3. Tag (Dienstag, 09.10.2018): Niagarafälle, Sainte–Marie among the Hurons, Huntsville

Ein ungeplanter Abstecher in die Notaufnahme des örtlichen Krankenhauses verzögert unsere Abfahrt geringfügig, doch die Wunde ist schnell genäht und alles geht sehr glimpflich aus. So können dann doch alle Gäste am ersten Tagesordnungspunkt teilnehmen: dem Gruppenduschen an den Wasserfällen. Ich verziehe mich in meine geheime Ecke und beobachte das bunte Treiben und kann ungehindert und ohne Nässegefahr fotografieren. Auf der Tour fährt unser Boot so dicht an die Wasserfälle heran, dass außer einer Wand aus weißer Gischt nichts mehr zu sehen ist. Es ist schon immer wieder beeindruckend, mit welcher Kraft und Gewalt sich die Wassermassen die 57 m Höhenunterschied hinunterstürzen.
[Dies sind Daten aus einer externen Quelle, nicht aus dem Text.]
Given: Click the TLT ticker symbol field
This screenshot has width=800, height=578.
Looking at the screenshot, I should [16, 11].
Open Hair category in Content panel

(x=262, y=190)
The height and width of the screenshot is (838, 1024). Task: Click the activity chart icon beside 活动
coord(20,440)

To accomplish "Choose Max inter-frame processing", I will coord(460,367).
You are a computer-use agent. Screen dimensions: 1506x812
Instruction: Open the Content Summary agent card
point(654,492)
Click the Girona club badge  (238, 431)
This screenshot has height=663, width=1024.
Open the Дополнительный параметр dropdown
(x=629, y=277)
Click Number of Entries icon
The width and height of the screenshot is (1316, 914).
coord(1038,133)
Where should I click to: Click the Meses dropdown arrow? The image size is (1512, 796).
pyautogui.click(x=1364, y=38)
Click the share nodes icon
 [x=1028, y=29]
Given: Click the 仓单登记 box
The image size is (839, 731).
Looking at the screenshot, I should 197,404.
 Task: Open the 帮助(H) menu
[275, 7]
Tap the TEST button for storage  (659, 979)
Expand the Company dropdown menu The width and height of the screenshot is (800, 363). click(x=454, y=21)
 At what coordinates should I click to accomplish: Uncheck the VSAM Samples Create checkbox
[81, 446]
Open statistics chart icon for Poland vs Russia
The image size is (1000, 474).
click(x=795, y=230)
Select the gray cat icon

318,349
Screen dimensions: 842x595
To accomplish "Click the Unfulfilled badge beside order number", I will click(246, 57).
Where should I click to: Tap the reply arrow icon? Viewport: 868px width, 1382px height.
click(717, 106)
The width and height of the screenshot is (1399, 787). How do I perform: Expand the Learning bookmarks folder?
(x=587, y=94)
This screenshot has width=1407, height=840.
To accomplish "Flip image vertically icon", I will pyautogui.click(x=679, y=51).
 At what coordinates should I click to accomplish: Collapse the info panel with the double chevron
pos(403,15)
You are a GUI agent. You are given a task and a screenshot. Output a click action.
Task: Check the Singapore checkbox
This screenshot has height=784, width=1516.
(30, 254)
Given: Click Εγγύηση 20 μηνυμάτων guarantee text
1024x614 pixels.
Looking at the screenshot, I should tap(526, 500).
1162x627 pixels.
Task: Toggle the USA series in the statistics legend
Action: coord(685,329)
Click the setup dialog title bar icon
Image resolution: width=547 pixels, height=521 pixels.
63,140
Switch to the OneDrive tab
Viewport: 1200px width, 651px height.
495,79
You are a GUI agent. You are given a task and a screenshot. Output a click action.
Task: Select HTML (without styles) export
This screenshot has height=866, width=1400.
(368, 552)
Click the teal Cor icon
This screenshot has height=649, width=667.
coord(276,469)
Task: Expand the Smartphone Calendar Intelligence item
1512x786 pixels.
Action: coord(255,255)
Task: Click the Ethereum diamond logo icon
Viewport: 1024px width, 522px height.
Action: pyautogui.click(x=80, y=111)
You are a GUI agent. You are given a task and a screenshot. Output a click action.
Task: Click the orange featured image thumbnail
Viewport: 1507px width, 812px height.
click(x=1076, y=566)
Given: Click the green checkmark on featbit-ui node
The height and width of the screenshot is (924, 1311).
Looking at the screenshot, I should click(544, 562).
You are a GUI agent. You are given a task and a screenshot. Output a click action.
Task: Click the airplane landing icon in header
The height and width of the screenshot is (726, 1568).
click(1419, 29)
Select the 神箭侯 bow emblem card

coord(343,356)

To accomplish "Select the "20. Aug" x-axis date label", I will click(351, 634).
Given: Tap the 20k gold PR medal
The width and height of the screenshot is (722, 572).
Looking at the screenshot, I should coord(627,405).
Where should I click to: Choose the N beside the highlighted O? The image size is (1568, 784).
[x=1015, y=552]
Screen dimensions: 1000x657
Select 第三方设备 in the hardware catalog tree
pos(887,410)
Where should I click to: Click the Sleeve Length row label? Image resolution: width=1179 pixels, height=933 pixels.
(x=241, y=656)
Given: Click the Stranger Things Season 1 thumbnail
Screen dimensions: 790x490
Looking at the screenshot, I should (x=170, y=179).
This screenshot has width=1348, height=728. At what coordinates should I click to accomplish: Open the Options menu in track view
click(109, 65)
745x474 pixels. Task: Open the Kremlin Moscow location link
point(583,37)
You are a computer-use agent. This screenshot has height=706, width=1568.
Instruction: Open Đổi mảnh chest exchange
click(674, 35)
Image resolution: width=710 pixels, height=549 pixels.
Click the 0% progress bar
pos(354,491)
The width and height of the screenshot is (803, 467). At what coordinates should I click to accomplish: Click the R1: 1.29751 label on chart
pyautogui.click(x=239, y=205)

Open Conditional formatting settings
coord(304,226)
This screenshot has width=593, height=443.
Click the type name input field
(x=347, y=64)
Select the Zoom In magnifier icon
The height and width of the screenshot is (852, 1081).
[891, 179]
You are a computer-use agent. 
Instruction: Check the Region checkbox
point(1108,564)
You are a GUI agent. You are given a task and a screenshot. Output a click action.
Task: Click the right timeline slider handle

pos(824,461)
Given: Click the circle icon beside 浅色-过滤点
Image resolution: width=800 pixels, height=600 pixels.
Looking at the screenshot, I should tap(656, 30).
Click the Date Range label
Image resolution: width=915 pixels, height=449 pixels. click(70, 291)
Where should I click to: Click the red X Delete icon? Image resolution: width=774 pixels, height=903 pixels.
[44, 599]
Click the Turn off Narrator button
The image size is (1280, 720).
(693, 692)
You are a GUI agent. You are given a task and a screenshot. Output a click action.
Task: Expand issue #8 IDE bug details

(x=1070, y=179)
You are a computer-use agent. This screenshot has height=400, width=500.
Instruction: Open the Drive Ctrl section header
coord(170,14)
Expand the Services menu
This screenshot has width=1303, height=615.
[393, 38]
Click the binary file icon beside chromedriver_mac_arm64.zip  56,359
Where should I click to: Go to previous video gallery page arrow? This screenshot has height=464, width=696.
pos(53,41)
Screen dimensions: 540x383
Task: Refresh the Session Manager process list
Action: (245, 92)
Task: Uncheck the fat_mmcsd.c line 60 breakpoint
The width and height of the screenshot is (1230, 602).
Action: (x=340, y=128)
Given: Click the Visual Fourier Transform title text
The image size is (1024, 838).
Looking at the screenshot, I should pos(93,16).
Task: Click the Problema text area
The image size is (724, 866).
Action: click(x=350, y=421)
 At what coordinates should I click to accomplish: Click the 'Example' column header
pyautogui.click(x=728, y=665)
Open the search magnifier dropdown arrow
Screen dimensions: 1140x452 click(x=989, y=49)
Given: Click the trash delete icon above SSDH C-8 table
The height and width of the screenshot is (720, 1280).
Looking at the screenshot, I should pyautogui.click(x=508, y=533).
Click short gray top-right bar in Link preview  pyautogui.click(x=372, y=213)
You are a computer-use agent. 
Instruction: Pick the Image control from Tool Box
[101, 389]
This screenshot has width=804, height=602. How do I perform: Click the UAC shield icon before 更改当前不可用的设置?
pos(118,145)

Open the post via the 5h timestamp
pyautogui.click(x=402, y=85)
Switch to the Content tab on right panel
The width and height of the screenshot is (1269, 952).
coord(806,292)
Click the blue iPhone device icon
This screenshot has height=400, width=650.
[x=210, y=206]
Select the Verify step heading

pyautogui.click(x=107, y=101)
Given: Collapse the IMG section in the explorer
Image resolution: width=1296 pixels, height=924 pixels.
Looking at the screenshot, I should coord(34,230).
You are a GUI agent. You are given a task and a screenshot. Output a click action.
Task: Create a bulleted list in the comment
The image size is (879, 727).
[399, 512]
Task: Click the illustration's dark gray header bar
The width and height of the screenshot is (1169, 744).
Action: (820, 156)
Zum Glück sind wir alle in rote Regencapes gehüllt. Noch ein letzter Blick zurück auf die Wasserfälle, noch ein paar Souvenirs gekauft, dann beginnt unsere Busfahrt zurück Richtung Norden. Nach dem Mittagessen tauchen wir im Museumsdorf Sainte-Marie among the Hurons das erste Mal in die kanadische Siedlungsgeschichte ein. Das Museum erzählt die Geschichte jesuitischer Missionare, die ab 1639 für zehn Jahre eine Missionsstation unter den Wendat-Indianern, von den Franzosen Huronen genannt, betrieben. Die Winter waren hart, die Irokesen feindlich gesinnt, die Wendat dem christlichen Glauben weit weniger aufgeschlossen, als es sich die Missionare erhofft hatten. Eingeschleppte Krankheiten und die Irokesen dezimierten die Zahl der Wendat gleichermaßen; die Jesuiten konnten dem Sterben nur hilflos zusehen. Und doch ist die kleine Siedlung, die die Missionare in so kurzer Zeit aus dem Boden gestampft hatten, für mich ein kleines Wunder an menschlicher Erfindungsgabe und schierem Überlebenswillen. Nach diesem erhellenden Einblick in das harte Leben der ersten europäischen Siedler in Kanada setzen wir unsere Fahrt nach Huntsville fort. In einem Supermarkt in Orillia decken wir uns unterwegs für die nächsten Tage mit Obst und Süßigkeiten ein. Das gemütliche Hidden Valley Resort liegt am Peninsula Lake kurz hinter Huntsville und wird für die nächsten beiden Nächte unser Zuhause sein.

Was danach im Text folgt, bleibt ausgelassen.